Bonds sold off again today amid a total absence of economic data and meaningful headlines. Tradeflows were left in control and the biggest consideration continues to be the corporate bond market. After another massive deal came through today, 2015 has now overtaken 2014's pace as the biggest on record for corporate bond issuance.
Beyond the housekeeping-type trades associated with the corporate issuance process, we can also see plenty of defensiveness leading up to the next 3 days.
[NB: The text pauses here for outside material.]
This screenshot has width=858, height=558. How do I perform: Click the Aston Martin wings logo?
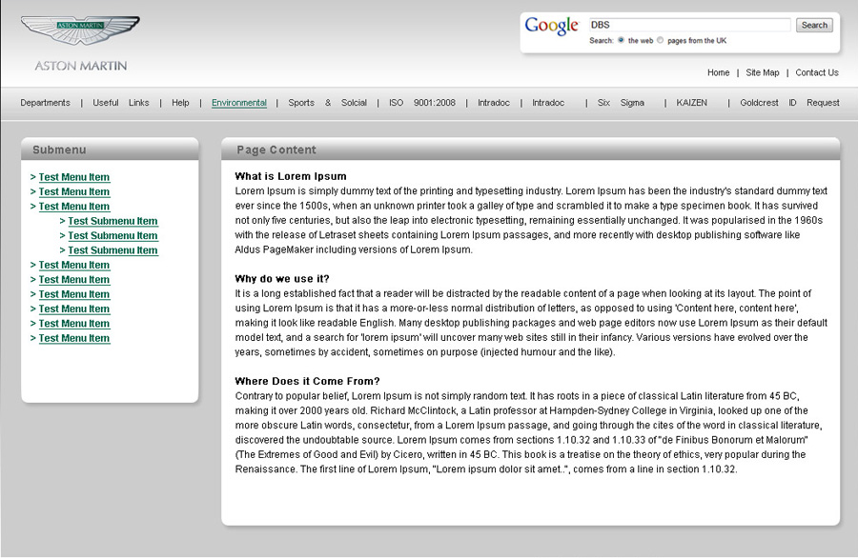click(80, 31)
These contain big-ticket events including ADP and ISM Services tomorrow, ECB on Thursday, and a very important NFP on Friday (because it has the chance to confirm or moderate the bullish tone of the previous report).
The day began with bonds trading mostly sideways, just outside yesterday's weakest levels. It was decent enough until the afternoon hours when corporate bond-related tradeflows ($8 bln Exxon deal) started assaulting the screens. There was, once again, the unhappy combo of investors selling to make room to buy Exxon's offering, and the firms handling Exxon's offering selling to hedge the rate exposure on the deal. Long story short, the afternoon saw MBS and Treasuries leak to the weakest levels of the day with plenty of negative reprices along the way.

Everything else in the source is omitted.